WORK REQUEST:
Exactly the lines from the line that has "Task: Select the" through the final line below are to be retyped, and the pictures are not.

(RECORDS SHOWN Opens)

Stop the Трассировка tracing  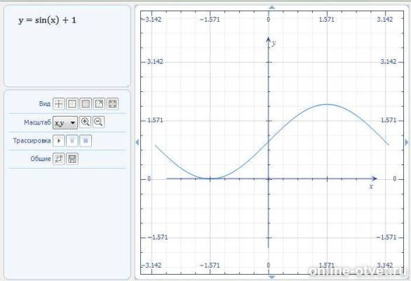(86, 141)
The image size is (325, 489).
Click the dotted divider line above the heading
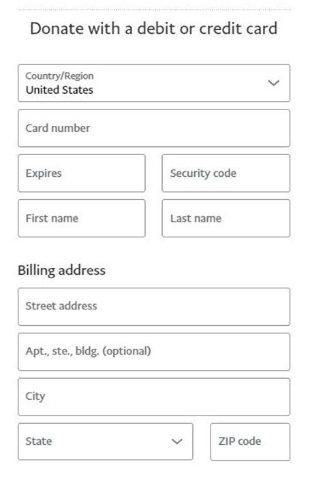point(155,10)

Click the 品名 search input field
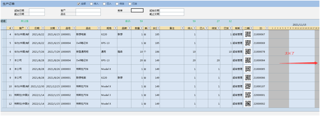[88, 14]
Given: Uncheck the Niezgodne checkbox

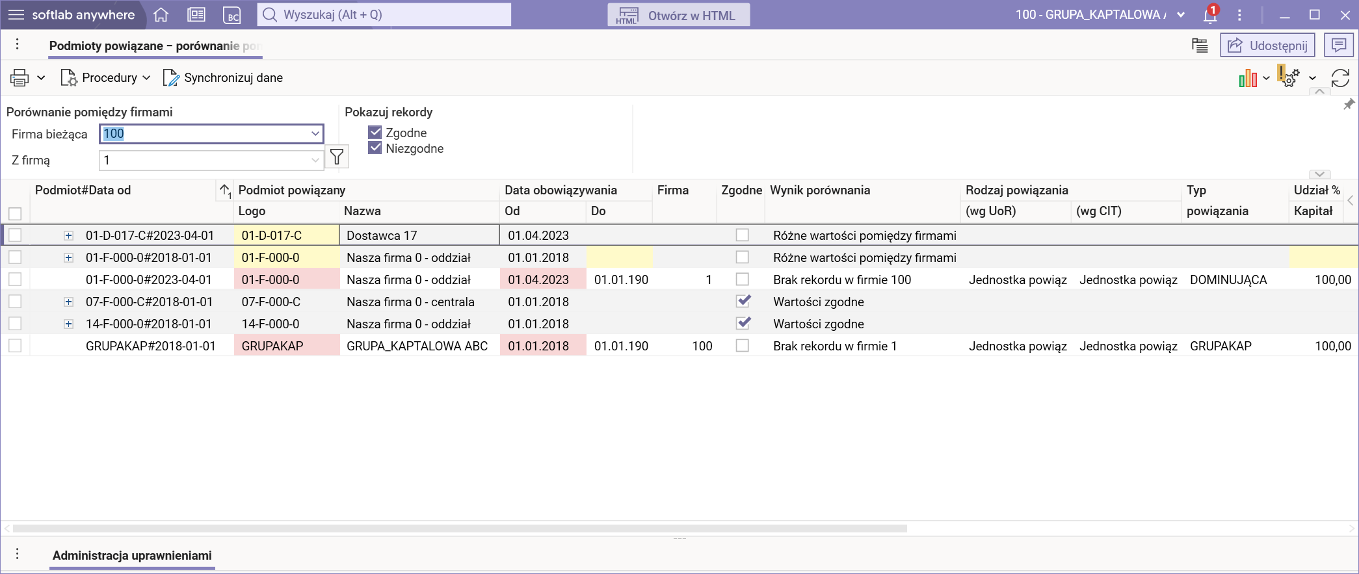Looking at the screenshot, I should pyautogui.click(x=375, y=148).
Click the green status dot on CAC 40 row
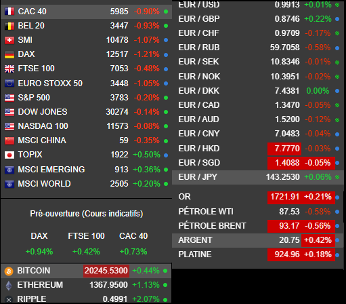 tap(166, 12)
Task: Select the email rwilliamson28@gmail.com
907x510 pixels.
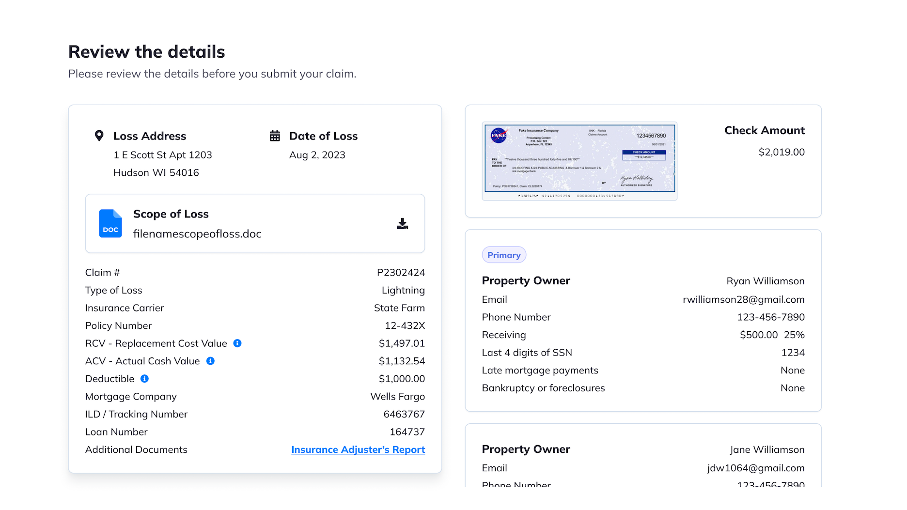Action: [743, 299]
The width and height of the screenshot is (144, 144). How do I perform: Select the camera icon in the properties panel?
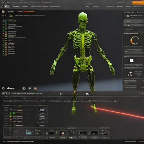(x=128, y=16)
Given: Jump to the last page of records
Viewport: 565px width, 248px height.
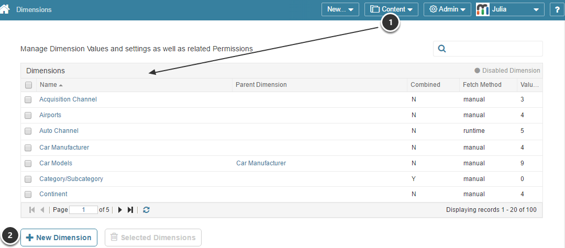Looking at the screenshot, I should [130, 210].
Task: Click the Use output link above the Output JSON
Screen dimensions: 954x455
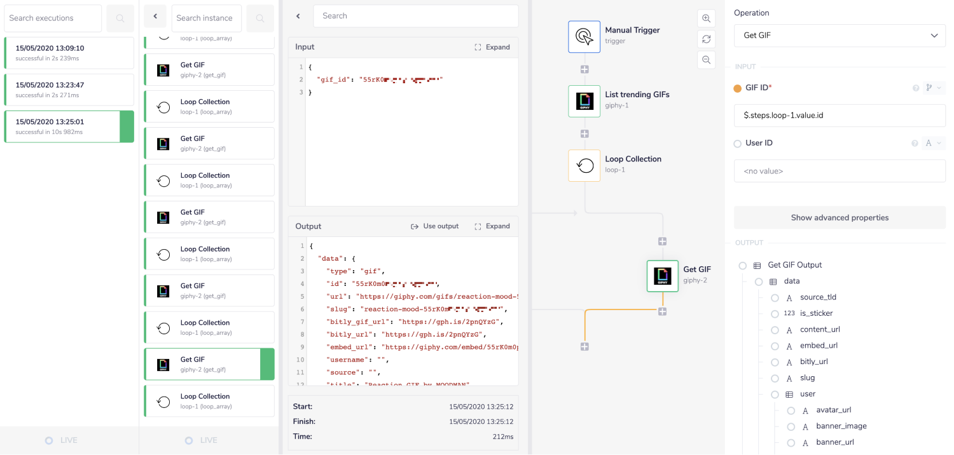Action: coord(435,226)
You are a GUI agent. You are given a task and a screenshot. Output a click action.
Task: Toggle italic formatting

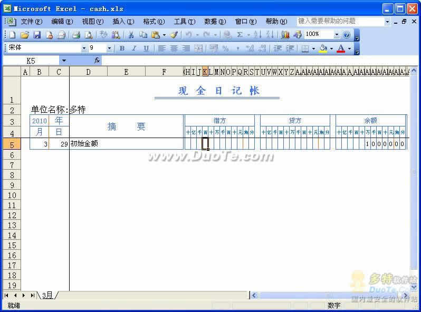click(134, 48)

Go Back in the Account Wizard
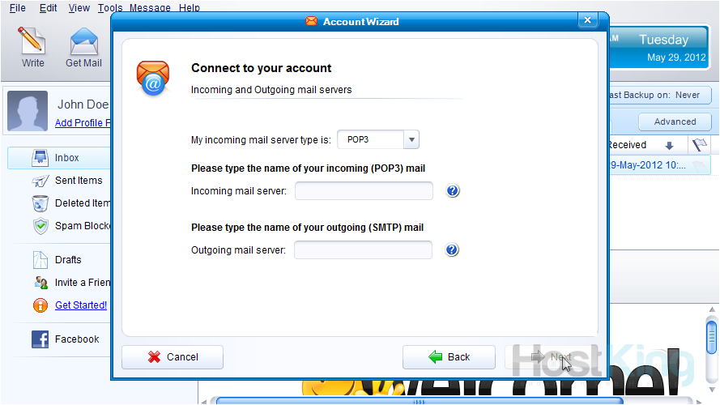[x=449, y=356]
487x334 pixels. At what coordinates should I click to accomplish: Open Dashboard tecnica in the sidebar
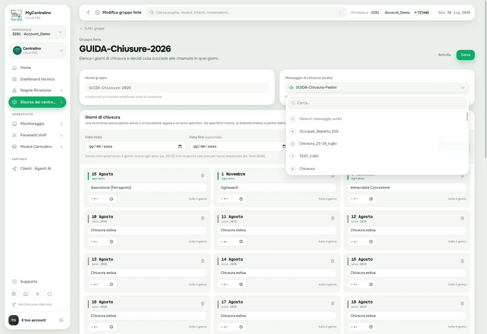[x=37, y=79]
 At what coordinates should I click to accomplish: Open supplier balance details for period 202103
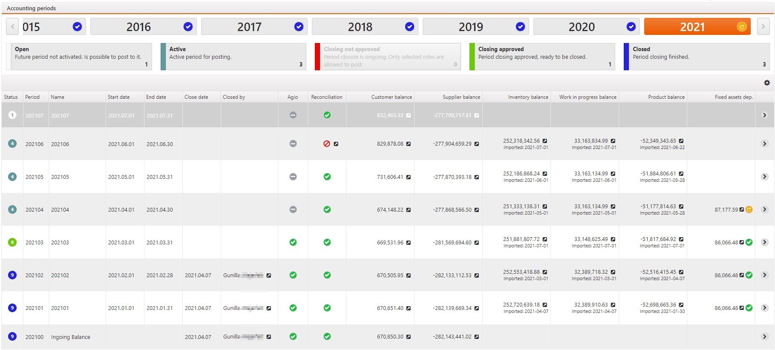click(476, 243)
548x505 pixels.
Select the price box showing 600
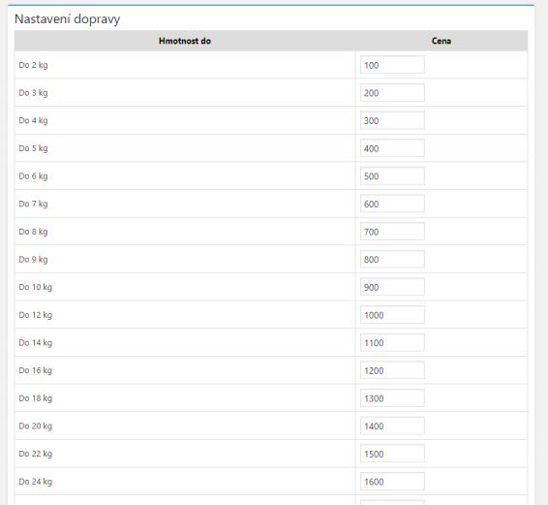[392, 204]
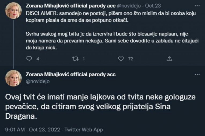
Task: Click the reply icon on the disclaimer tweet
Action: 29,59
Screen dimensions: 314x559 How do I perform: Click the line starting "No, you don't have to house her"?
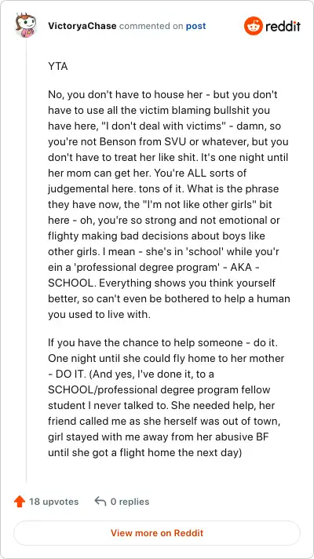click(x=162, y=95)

(RECORDS SHOWN Closes)

ANSWER BELOW:
Task: Select the email rwilliamson28@gmail.com
907x510 pixels.
Action: [743, 299]
The width and height of the screenshot is (144, 144). How do I perform: Select the camera icon in the properties panel?
(x=128, y=16)
Given: Jump to the last page of records
Viewport: 565px width, 248px height.
Looking at the screenshot, I should [130, 210].
Task: Click the Use output link above the Output JSON
Screen dimensions: 954x455
Action: coord(435,226)
You are a GUI agent. You are given a task and a screenshot. Output a click action.
Task: Toggle italic formatting

click(134, 48)

Go Back in the Account Wizard
[x=449, y=356]
487x334 pixels. At what coordinates should I click to accomplish: Open Dashboard tecnica in the sidebar
[x=37, y=79]
 At what coordinates should I click to accomplish: Open supplier balance details for period 202103
click(476, 243)
548x505 pixels.
Select the price box showing 600
[392, 204]
Task: Click the reply icon on the disclaimer tweet
Action: 29,59
Screen dimensions: 314x559 How do I perform: Click the line starting "No, you don't have to house her"?
click(x=162, y=95)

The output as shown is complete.